28 avril 2019 à 10 h 00 min

On ne peut pas parler de jeûne chez les patients diabétiques sans évoquer les risques que cela peut engendrer, selon le Pr Samia Zekri, interniste au service de médecine interne à l’hôpital de Birtraria.

Revenant sur les recommandations nationales et internationales, le Pr Zekri classe ces risques en trois catégories pour que le jeûne réponde à certaines conditions. Il s’agit, selon elle, en premier lieu du très haut risque qui concerne les diabétiques de type 1 déséquilibré et ceux de type 2 instable, avec des complications cardiaques et artériopathie, ceux-là ne sont pas éligibles au jeûne.

La deuxième catégorie, qui est le haut risque, explique-t-elle, concerne les diabétiques de type 1 et les diabétiques de type 2 bien équilibrés, mais qui souffrent d’une néphropathie stade 3 (microalbuminerie) pour qui le jeûne est interdit. Pour ce qui est de la troisième catégorie, on parle, a-t-elle souligné, de la catégorie à risque modéré ou faible, notamment les diabétiques sous traitements antidiabétiques oraux, qui sont autorisés à jeûner en suivant les conseils de leurs médecins.

Le Pr Zekri a, dans ce sillage, insisté sur l’importance de l’éducation thérapeutique structurée et dirigée dans le contexte qui est le Ramadhan. «Ces malades doivent être gérés par une équipe multidisciplinaire spécialisée, s’assujettir à des prescriptions d’auto-surveillance particulières et suivre les conseils diététiques sains et une activité physique modérée.

Les diabétiques à très haut risque et à haut risque sont assujettis à une auto-surveillance capillaire de 6 fois par jour au moins», a-t-elle indiqué, en précisant qu’«habituellement, ils se contentent de contrôler leur glycémie 3 fois par jour, et durant le mois de Ramadhan deux fois par jour, selon une étude réalisée à Sétif par le Pr Malek.

Les malades ne suivent pas toujours les conseils de leur médecin et cela les expose à des risques, voire à des dangers», a t-elle souligné.

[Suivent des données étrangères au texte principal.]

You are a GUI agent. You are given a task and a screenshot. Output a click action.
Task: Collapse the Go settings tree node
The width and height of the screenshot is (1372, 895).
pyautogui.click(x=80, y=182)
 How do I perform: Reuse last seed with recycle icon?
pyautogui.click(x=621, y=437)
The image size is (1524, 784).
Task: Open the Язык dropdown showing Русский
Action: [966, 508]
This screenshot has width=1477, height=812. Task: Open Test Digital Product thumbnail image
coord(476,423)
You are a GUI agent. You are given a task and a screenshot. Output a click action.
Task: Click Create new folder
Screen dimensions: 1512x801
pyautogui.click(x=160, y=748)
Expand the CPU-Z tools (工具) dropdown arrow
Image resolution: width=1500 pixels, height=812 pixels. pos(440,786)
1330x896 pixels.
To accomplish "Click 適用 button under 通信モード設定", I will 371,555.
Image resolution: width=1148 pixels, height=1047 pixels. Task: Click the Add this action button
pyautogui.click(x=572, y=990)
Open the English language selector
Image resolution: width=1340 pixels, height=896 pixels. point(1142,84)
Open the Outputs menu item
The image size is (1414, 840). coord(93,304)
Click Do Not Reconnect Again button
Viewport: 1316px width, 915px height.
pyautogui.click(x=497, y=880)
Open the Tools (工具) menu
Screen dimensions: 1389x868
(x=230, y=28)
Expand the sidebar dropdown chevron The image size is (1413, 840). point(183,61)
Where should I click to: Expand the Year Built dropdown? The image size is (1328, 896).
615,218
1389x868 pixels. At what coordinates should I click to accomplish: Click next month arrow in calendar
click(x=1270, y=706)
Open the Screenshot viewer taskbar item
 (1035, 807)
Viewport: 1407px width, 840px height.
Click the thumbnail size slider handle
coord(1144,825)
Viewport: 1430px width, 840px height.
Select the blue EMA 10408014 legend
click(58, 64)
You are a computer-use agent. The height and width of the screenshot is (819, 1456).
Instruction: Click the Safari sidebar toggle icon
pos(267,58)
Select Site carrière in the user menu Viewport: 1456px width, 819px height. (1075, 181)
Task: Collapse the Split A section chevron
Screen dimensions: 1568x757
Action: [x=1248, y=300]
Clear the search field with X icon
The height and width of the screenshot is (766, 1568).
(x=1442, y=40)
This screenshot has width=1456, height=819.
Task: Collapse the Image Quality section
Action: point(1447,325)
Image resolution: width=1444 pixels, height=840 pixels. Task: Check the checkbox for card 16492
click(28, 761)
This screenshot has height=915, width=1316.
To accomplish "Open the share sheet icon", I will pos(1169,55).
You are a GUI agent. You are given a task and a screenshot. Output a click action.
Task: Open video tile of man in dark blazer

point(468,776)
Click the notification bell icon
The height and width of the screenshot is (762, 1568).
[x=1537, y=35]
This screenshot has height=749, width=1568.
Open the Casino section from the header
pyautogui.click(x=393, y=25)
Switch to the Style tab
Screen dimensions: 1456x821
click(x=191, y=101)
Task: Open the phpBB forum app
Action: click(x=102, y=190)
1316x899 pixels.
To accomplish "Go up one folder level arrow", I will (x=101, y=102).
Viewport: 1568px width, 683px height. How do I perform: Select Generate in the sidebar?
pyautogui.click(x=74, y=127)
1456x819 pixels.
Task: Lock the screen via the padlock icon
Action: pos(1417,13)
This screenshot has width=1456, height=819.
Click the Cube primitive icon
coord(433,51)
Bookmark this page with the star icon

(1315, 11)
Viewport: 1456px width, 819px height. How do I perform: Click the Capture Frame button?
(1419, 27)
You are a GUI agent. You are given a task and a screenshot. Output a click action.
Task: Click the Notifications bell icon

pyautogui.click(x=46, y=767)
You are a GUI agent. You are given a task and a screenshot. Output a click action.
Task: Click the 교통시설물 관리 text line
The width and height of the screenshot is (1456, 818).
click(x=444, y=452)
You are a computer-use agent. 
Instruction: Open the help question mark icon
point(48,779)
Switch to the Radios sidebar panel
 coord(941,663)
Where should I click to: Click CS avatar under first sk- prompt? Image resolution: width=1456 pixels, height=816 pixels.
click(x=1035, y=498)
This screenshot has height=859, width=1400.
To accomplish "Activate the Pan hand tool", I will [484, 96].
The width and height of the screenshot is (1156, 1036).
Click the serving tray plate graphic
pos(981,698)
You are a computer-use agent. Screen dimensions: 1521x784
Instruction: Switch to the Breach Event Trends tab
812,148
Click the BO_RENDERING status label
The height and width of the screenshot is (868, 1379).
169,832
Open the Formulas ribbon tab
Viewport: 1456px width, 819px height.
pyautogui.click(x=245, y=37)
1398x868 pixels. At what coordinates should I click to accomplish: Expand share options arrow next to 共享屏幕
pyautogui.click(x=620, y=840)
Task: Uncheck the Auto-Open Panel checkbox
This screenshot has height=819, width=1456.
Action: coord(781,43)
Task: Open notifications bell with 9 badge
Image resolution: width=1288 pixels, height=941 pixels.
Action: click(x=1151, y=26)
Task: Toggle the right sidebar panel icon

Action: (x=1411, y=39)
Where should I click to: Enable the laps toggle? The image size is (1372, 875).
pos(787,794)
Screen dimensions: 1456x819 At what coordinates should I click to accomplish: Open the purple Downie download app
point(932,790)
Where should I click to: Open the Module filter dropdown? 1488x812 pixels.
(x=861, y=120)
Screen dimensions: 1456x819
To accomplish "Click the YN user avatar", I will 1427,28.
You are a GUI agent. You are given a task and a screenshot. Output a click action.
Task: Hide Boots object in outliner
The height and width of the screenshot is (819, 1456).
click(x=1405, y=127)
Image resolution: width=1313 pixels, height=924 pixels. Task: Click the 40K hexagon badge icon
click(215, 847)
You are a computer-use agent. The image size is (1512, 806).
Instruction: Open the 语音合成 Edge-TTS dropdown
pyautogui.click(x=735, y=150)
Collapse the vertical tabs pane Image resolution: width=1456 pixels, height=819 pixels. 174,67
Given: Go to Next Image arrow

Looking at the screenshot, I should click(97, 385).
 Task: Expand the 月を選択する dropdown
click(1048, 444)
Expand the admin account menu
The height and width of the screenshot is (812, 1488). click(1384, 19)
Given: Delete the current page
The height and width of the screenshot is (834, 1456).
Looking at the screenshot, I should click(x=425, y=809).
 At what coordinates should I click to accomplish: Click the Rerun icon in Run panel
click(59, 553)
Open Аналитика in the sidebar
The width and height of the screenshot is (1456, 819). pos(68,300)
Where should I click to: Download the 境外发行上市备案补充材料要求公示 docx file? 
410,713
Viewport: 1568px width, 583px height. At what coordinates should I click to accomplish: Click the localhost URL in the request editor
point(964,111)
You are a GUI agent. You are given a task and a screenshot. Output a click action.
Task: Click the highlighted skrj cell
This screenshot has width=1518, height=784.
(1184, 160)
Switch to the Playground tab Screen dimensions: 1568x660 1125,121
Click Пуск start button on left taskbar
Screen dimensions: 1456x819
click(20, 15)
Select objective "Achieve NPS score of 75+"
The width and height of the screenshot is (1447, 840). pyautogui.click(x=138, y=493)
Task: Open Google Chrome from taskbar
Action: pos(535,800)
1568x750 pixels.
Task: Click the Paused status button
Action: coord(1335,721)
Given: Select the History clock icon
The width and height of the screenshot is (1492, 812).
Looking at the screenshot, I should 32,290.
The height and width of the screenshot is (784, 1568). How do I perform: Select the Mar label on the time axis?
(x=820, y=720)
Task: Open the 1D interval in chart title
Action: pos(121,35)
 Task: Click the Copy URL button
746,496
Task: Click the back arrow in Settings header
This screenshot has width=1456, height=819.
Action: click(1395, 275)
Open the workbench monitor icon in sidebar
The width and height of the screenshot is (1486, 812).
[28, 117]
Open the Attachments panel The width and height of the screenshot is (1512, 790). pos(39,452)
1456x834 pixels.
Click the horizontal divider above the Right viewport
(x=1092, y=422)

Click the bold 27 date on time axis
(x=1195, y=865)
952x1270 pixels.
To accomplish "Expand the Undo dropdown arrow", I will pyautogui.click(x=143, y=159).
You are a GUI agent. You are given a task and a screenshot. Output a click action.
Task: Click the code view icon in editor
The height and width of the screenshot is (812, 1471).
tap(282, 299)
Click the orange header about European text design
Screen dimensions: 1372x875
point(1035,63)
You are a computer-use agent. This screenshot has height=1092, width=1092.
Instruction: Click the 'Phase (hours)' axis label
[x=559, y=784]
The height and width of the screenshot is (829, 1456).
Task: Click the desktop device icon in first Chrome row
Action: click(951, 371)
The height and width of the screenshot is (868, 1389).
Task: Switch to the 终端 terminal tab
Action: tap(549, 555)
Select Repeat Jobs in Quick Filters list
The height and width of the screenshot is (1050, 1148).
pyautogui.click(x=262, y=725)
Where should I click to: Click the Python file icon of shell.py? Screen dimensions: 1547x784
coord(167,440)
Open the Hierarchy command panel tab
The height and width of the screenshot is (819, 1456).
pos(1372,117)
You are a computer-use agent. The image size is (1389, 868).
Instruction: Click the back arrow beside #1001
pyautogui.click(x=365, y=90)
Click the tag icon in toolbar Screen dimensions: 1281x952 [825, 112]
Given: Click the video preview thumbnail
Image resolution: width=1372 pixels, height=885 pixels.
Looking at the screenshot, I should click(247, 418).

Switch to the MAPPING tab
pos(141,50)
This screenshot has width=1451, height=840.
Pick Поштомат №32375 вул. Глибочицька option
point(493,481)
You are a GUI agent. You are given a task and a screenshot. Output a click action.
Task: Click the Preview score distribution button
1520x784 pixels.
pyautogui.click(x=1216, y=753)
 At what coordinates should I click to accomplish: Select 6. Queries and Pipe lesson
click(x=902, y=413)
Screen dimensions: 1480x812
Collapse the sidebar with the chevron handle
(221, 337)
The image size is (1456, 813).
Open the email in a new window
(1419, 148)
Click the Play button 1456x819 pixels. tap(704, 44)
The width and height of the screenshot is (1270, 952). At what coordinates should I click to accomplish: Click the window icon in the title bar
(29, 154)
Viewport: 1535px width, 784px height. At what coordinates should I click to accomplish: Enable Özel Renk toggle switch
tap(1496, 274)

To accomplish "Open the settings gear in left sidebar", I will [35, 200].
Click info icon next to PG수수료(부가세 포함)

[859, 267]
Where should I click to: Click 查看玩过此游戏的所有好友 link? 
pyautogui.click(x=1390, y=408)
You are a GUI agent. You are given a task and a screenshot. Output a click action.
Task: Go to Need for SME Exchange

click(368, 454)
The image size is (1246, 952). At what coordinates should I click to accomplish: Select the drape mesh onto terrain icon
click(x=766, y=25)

Les malades à très haut risque et à haut risque qui veulent jeûner doivent être accompagnés et surveillés.

«Un bilan portant sur l’état cardio-vasculaire, rénal, HTA et ophtalmologique, trois mois avant le Ramadhan, doit être effectué pour pouvoir adapter et opérer des changements dans la posologie ou les doses de la thérapeutique, quelle que soit celle-ci», a-t-elle indiqué, tout en revenant sur les principaux risques auxquels peuvent être exposés les diabétiques jeûneurs, en l’occurrence les hypoglycémies sévères, les hyperglycémies après la rupture du jeûne, avec parfois de l’acidocétose, le risque de déshydratation, de thrombose veineuse et artérielle : «Il faut savoir que devant une glycémie inférieure à 0,70 g ou supérieure à 3 g, le jeûne doit être immédiatement interrompu et le malade doit se resucrer. Une hypoglycémie ne donne pas le temps au patient diabétique de se resucrer. C’est suicidaire.»

A propos de l’activité physique pendant le Ramadhan, le Pr Zekri estime qu’«elle est à proscrire pendant le jeûne, que ce soit pour les diabétiques ou les non diabétiques. Elle est plutôt recommandée après la rupture du jeûne pour diminuer l’excès de sucre et maintenir une bonne santé», a-t-elle encore précisé.